One of the most important crops brought to the Old World was the potato. Nunn and Qian (2010) claim it is the crop with the largest impact on the Old World. It is a tubular with enough vitamins to prevent scurvy and enough starch and water to eat as one’s only food (Mann, 2011).
Potatoes originally came from the Andes in South America (Mann, 2011). Francisco Pizarro was the first Spaniard to see the potato in its original environment (Mann, 2011). The potato is grown by planting a piece of itself. When the potato was taken to Spain, only one variety was taken (Mann, 2011). In Europe, they used the same variety of potato everywhere creating fields of potato clones (Mann, 2011). In South America, the Andean natives bred different potato varieties, which vary in size and color (Mann, 2011).
When the potato was brought to Europe, people were unsure of it (Crosby, 1972). Some people thought it caused leprosy while others believed it caused gas (Crosby, 1972). Others believed it to be an aphrodisiac and cause lust (Mann, 2011). In England, the wheat harvest failed in 1794 sending the price of wheat up (Pollan, 2001). When the poor citizens of Europe could no longer afford wheat, they forgot the superstitions and hesitations of the potato (Pollan, 2010).
Louis XVI had to help the peasants in France embrace the potato (Pollan, 2010). He had a potato field planted within the royal grounds and guarded (Pollan, 2010). The guards protected the potatoes during the day and left the potatoes unguarded at midnight (Pollan, 2010). After a few nights, peasants stole the potatoes and started growing the potatoes for themselves (Pollan, 2010).
After a famine hit Hungary in 1772, the government ordered that potatoes be planted, grown, and eaten (Crosby, 1972). Even though the Hungarian people had no idea what the potato was, they planted and ate the potato increasing potato production (Crosby, 1972). As other famines hit Europe, the potato became a staple crop, especially in Ireland.
Ireland fully embraced the potato. With deep soils, Ireland had the perfect growing grounds for potatoes (Crosby, 1972). As the population of Ireland grew, so did the consumption of potatoes (Crosby, 1972). With milk and one-and-a-half acres of planted potatoes, a family could eat for a year in Ireland (Crosby, 1972). The people of Ireland became dependent on the potato as their food and livelihood. Then in 1845, the potato blight hit Ireland (Crosby, 1972). The people of Ireland who once depended on the potato died because of famine due to the blight ruining countless acres (Crosby, 1972). People in Ireland had become so dependent on the potato as food that when the blight hit, people did not know what they could afford to grow and eat.
The blight did not stop the consumption of the potato though (Crosby, 1972). As industrialization brought more people into the cities and the population grew, the potato was relied on even more as a food (Crosby, 1972). In the beginning of the nineteenth century, the potato was claimed as an indispensable plant in Europe (Crosby, 1972).

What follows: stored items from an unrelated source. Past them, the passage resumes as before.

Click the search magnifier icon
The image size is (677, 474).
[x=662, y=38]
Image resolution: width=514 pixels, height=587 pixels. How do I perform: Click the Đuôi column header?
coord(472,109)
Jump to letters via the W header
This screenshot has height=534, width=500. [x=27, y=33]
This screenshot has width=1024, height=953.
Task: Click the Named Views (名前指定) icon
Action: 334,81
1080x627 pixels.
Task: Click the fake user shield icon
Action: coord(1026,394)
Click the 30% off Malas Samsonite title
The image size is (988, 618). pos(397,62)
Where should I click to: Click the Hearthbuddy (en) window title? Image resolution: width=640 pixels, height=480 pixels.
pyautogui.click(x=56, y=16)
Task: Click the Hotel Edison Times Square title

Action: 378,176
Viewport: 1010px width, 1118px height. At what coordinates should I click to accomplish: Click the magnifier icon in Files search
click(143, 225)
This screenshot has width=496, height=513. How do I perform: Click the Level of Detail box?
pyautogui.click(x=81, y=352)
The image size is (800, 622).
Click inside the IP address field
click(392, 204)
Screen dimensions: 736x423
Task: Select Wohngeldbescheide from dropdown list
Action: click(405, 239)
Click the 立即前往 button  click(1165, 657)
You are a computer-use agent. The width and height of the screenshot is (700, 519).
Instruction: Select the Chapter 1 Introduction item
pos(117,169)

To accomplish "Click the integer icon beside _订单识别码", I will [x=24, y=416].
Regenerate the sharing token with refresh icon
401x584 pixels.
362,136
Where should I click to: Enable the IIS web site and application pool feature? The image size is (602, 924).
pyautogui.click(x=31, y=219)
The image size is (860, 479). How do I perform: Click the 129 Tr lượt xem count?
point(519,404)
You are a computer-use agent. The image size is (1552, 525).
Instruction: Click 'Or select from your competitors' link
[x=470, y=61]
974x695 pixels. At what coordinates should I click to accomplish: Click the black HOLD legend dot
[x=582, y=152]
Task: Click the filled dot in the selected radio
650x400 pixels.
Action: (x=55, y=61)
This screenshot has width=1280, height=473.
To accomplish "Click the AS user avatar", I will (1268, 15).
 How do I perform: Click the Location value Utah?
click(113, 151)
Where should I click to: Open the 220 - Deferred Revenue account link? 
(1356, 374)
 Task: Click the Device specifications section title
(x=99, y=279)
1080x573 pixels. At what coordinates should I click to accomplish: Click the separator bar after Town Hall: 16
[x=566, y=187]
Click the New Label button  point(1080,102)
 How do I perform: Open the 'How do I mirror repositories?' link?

Want to know how the potato blight came to Ireland and more about how connected the world is? Watch the video courtesy of YouTube (Knopfdoubleday, 2011).
Maize is believed to have helped China establish and feed a booming population, while the potato helped Europe feed and increase its population (Mann, 2011). The Irish population grew by seven million in two centuries because of the potato (Mann, 2011). The potato offered nutrition, so fewer children died and more people survived infectious diseases (Mann, 2011). The potato also helped prevent deaths from famine, except when the potato blight caused a famine (Mann, 2011).
If the potato had not been brought to the Old World, how might history be different? What would Ireland be known for if the potato was never introduced? Without the potato, the population in Europe probably would not have increased (Nunn & Qian, 2010). On the same hand, the potato blight might not have occurred causing a famine leaving hundreds of thousands dead of starvation. The potato increased profits to farmers, which directly benefited farmers (Nunn & Qian, 2010). Without this increase in money, how would lifestyles have changed? One can only imagine how history would be different in the Old World without the potato. Potatoes have had an effect on the Old World and have had a positive effect on Europe’s population.